::: Data provided :::

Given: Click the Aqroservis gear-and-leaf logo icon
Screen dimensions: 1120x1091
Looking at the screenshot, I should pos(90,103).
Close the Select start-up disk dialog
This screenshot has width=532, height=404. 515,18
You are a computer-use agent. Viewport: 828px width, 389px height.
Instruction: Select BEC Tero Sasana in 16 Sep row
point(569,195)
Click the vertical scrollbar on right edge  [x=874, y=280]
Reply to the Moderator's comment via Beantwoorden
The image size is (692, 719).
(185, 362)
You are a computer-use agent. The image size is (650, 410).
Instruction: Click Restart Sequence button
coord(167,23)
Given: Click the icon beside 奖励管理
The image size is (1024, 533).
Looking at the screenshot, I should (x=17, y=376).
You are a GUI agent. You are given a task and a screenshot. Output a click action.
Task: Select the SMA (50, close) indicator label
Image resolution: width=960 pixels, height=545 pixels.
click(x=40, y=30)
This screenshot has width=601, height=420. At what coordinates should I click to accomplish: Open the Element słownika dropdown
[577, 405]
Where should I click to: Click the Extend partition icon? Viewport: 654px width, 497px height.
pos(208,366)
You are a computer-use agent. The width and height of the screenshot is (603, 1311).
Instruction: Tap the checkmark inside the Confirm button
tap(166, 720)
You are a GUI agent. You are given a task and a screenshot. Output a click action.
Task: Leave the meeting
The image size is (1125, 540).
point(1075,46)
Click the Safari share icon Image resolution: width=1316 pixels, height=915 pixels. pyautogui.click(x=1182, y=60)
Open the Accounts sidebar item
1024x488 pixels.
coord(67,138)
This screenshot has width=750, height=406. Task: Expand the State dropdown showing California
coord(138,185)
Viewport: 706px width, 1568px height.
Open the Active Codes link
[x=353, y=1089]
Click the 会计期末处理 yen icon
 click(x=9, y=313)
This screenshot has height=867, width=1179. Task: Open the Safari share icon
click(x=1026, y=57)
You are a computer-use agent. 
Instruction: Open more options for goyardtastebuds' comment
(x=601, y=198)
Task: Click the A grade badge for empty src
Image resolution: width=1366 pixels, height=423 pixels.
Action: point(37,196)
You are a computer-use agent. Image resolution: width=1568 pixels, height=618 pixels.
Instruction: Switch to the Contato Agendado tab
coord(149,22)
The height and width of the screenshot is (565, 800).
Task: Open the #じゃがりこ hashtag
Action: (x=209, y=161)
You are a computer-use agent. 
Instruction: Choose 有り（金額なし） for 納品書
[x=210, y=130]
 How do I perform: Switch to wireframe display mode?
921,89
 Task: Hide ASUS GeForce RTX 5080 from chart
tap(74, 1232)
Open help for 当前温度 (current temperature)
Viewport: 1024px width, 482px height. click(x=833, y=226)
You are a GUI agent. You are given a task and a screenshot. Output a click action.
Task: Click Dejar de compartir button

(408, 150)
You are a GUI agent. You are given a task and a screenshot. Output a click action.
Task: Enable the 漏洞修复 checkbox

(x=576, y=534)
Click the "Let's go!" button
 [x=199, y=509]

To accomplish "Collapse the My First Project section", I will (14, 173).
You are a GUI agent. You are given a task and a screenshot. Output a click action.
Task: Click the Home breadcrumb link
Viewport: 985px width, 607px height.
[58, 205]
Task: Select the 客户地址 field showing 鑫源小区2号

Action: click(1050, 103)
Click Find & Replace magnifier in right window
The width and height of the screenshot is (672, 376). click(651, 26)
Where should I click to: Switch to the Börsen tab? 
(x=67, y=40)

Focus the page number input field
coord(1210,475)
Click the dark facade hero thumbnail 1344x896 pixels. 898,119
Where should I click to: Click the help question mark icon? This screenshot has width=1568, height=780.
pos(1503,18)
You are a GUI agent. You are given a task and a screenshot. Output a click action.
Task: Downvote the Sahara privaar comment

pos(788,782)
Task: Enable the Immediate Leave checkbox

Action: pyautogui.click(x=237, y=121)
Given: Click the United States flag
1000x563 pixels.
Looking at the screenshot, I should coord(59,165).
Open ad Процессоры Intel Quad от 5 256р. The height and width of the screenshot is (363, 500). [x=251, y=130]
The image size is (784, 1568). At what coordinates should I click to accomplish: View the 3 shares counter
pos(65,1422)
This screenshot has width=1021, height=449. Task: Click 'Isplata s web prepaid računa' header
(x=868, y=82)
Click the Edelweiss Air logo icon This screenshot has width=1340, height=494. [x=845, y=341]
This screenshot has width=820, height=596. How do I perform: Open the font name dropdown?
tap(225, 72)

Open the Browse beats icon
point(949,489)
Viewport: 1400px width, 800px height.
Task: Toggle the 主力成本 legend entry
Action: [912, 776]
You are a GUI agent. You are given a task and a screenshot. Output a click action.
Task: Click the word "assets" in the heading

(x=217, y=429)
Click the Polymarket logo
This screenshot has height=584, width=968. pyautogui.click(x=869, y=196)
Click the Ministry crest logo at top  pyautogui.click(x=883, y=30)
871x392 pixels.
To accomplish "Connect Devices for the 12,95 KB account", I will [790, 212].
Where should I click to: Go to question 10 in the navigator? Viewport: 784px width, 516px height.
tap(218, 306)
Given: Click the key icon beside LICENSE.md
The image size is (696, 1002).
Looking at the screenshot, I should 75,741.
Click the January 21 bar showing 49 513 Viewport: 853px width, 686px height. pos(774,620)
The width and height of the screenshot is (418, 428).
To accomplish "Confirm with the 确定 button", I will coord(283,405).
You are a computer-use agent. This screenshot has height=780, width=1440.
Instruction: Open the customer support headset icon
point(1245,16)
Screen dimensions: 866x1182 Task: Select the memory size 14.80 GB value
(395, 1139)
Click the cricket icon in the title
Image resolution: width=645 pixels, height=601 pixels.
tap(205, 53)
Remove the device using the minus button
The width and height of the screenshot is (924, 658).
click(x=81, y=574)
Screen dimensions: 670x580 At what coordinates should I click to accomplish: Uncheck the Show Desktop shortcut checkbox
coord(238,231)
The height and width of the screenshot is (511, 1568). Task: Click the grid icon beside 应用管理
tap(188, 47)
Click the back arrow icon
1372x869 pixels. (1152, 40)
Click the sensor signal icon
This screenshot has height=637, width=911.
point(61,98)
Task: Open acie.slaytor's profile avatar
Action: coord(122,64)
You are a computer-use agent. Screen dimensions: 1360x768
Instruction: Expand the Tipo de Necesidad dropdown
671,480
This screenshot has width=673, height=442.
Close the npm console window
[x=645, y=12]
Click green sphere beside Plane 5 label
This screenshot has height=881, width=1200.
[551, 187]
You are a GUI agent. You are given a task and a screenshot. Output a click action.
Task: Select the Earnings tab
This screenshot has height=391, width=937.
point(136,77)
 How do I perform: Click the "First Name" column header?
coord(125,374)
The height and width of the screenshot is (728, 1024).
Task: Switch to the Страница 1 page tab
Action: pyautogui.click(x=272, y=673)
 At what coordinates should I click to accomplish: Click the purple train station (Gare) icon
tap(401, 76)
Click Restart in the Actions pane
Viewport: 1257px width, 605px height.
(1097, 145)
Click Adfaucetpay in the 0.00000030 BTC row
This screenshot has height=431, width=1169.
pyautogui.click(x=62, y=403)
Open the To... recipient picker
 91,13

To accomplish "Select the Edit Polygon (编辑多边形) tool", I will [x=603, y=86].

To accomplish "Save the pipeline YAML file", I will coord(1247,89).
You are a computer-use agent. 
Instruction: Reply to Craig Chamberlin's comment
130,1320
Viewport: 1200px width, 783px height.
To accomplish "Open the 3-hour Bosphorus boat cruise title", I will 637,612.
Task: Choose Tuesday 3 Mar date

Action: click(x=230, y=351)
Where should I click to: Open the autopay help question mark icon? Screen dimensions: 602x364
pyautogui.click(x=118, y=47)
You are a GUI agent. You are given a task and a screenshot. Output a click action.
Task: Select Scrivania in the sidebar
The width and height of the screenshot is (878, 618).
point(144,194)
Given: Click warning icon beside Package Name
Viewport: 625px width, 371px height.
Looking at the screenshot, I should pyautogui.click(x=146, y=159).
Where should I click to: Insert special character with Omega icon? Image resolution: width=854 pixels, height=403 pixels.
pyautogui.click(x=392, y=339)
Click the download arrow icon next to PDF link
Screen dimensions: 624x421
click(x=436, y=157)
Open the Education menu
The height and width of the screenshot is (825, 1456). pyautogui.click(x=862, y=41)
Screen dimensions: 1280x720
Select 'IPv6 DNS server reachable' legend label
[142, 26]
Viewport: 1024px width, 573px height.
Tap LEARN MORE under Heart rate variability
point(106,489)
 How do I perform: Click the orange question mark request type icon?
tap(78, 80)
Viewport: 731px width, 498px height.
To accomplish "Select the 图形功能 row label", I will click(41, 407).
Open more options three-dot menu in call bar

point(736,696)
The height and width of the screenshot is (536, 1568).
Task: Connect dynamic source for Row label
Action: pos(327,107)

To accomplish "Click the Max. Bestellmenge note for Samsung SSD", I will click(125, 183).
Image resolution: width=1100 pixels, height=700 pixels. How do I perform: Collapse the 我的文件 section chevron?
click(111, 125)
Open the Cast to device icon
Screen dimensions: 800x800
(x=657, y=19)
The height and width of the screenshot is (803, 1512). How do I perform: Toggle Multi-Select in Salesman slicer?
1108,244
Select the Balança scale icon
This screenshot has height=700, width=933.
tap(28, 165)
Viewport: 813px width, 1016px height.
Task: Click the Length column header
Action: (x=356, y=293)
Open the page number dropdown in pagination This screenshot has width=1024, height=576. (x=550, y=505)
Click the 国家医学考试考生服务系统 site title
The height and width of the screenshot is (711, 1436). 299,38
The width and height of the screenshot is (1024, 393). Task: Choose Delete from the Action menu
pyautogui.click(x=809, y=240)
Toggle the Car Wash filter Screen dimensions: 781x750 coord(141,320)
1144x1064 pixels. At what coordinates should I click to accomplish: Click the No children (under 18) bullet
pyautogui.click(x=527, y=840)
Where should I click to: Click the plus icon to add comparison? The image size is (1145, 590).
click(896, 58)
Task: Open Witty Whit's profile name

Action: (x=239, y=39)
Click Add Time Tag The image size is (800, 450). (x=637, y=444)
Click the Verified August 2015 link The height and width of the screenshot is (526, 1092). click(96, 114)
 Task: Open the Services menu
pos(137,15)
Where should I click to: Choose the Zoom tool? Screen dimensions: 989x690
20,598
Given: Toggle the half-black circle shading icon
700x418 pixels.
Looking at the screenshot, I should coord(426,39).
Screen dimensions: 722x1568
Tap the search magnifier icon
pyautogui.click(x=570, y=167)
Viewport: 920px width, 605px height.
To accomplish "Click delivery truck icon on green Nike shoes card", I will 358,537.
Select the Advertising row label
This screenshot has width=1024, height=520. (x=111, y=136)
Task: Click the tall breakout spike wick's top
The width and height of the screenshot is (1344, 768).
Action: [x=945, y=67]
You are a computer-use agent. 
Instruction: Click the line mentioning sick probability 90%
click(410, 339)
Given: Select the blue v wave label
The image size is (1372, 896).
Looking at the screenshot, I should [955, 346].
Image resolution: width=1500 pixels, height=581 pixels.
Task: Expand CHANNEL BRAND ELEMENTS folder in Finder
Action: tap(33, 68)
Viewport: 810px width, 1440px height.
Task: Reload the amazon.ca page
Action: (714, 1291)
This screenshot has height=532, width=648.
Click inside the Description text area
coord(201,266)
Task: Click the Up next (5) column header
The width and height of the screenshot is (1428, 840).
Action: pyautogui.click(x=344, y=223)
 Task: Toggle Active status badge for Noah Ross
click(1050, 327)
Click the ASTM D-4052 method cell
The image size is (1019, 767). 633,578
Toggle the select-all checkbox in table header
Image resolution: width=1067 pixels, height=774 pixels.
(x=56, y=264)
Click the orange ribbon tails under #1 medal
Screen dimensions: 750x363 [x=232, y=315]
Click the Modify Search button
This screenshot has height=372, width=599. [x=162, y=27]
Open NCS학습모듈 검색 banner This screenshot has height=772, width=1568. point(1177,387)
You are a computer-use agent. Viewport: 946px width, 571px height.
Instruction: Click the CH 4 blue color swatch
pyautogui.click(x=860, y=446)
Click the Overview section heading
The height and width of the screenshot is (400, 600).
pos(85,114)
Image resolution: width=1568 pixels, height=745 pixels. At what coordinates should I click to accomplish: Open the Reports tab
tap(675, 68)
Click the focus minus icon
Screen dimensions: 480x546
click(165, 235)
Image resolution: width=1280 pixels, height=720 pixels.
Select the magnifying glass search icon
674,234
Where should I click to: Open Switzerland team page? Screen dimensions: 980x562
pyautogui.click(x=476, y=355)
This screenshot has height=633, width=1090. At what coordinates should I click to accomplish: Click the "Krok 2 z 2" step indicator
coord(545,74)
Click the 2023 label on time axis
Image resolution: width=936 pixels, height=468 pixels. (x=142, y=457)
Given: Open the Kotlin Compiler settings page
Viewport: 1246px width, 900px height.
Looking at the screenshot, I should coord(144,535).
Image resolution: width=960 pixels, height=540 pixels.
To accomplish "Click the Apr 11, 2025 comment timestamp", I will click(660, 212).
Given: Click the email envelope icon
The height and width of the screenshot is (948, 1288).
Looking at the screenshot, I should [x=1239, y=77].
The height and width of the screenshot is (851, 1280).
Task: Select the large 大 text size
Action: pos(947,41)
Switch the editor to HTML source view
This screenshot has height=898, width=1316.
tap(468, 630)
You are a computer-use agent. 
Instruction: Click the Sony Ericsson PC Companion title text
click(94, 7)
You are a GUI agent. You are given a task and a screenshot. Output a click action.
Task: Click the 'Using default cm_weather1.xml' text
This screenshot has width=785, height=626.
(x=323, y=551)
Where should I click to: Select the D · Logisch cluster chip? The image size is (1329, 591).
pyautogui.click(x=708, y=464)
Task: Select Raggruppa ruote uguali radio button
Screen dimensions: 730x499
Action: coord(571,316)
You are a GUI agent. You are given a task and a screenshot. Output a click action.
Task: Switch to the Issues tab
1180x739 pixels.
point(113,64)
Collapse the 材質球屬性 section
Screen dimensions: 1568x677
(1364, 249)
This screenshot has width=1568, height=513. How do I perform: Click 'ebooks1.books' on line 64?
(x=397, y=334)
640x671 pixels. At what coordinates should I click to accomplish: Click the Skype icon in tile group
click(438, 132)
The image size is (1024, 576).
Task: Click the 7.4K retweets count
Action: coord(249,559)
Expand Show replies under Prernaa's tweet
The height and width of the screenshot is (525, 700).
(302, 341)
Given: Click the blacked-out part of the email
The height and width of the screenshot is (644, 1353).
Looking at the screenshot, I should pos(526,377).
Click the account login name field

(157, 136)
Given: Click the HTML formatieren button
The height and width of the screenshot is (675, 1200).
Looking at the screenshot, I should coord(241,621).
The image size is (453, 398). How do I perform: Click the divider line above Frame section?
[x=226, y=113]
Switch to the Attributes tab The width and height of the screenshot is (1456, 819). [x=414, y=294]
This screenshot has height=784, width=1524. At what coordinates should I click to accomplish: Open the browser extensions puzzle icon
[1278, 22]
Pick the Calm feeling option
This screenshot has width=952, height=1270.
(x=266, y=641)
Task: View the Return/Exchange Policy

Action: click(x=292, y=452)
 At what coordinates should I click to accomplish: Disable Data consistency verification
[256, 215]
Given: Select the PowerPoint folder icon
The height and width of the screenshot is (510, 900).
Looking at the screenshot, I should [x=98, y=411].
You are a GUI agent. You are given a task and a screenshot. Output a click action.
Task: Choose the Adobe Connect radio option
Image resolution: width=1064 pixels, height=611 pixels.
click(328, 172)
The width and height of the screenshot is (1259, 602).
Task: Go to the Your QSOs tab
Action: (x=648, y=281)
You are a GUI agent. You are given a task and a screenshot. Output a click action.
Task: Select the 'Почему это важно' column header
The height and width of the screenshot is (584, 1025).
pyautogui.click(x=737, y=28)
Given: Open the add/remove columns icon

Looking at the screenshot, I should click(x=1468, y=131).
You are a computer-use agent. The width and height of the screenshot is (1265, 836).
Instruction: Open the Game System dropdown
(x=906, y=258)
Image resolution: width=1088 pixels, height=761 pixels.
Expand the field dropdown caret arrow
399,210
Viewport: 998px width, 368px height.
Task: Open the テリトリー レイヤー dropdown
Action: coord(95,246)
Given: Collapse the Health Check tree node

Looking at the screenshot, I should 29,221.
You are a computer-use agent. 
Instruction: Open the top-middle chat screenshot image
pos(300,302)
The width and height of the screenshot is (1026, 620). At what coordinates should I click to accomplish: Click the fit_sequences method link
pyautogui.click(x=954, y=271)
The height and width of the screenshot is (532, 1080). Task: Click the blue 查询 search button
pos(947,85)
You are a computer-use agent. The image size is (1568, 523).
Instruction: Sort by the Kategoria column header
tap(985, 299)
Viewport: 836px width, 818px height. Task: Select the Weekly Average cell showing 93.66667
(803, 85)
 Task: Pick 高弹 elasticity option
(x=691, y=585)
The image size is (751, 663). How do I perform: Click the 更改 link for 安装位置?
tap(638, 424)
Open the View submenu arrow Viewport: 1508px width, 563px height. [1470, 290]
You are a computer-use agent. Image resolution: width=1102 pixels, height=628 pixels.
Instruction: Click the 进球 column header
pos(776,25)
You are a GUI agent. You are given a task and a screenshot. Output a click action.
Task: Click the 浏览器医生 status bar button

:::

__Instructions to follow__
In the material above, find the line containing "The width and height of the screenshot is (1026, 620)." and the line containing "Open the View", then write out exactly those two lines and every line between them, and nothing more.

__Result of this task__
The width and height of the screenshot is (1026, 620). At what coordinates should I click to accomplish: Click the fit_sequences method link
pyautogui.click(x=954, y=271)
The height and width of the screenshot is (532, 1080). Task: Click the blue 查询 search button
pos(947,85)
You are a computer-use agent. The image size is (1568, 523).
Instruction: Sort by the Kategoria column header
tap(985, 299)
Viewport: 836px width, 818px height. Task: Select the Weekly Average cell showing 93.66667
(803, 85)
 Task: Pick 高弹 elasticity option
(x=691, y=585)
The image size is (751, 663). How do I perform: Click the 更改 link for 安装位置?
tap(638, 424)
Open the View submenu arrow Viewport: 1508px width, 563px height. [1470, 290]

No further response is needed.